## [Exercise brief]
Look through the listing below and write out exactly the lines from the line with "Click the 优先级 column header" to the line with "This screenshot has height=511, width=720.", both included, and no others.

## [Data section]
-------------------------

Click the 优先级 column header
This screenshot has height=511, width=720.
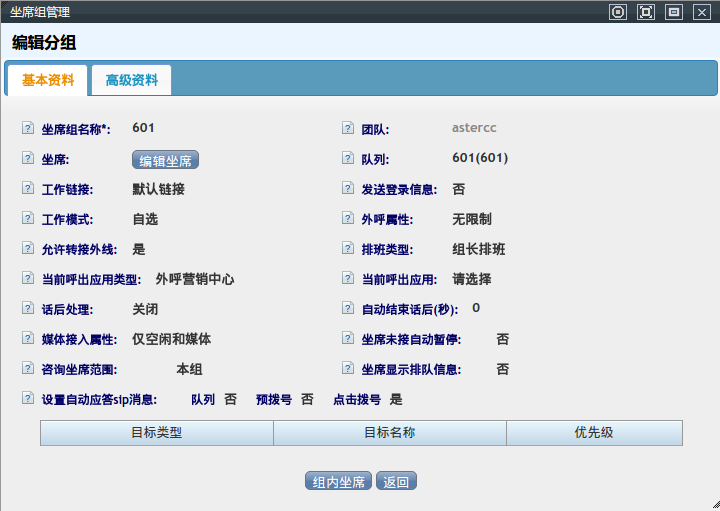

-------------------------

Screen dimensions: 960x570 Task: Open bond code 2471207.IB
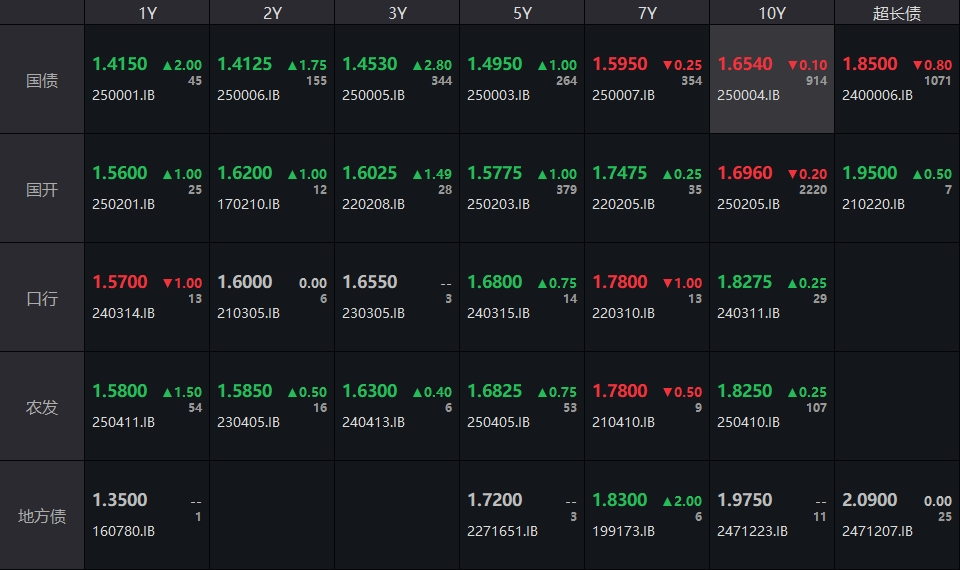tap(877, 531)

-------------------------

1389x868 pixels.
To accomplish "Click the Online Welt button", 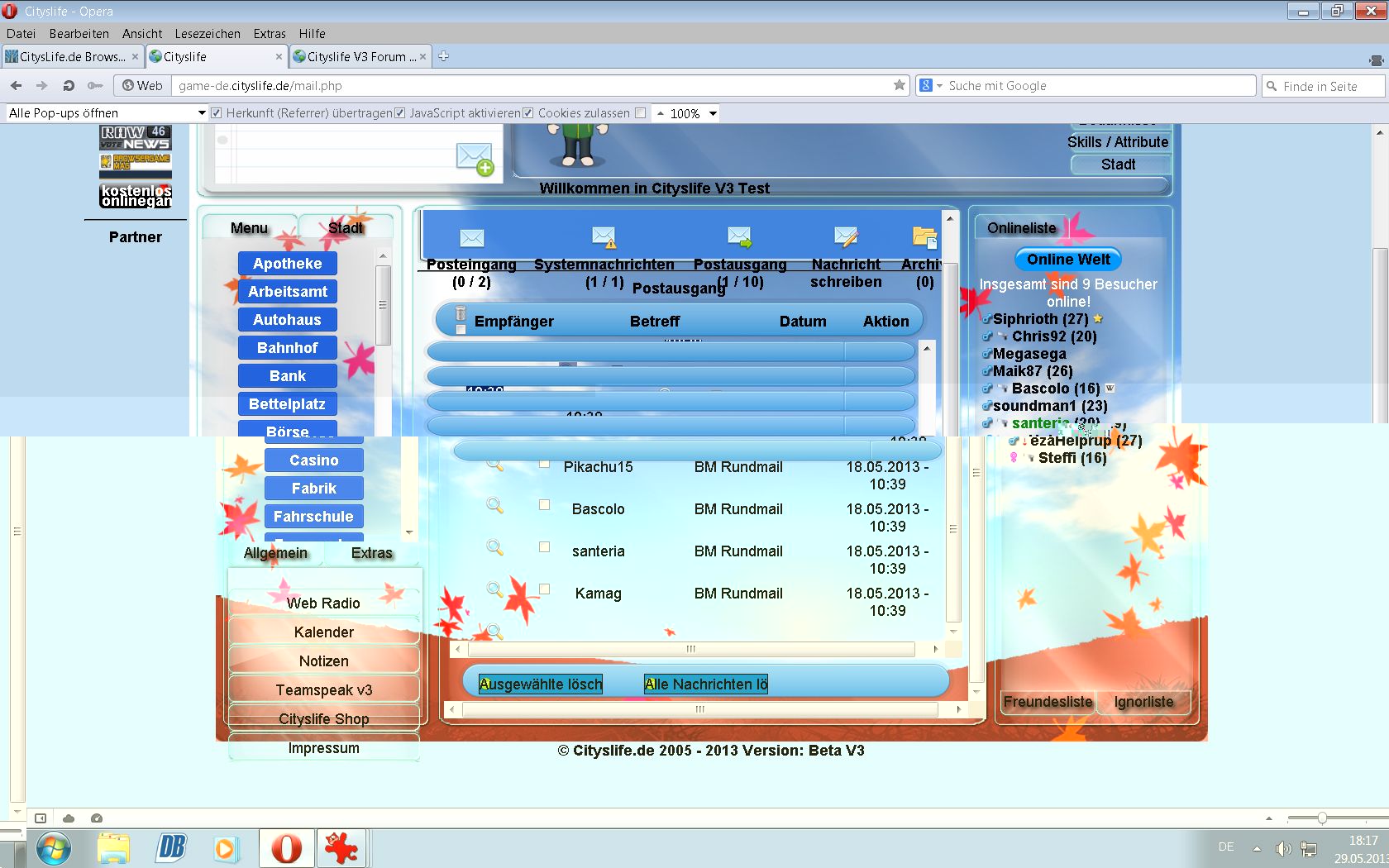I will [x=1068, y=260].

-------------------------

## [Solution for this exercise]
Click the 优先级 column header
This screenshot has height=511, width=720.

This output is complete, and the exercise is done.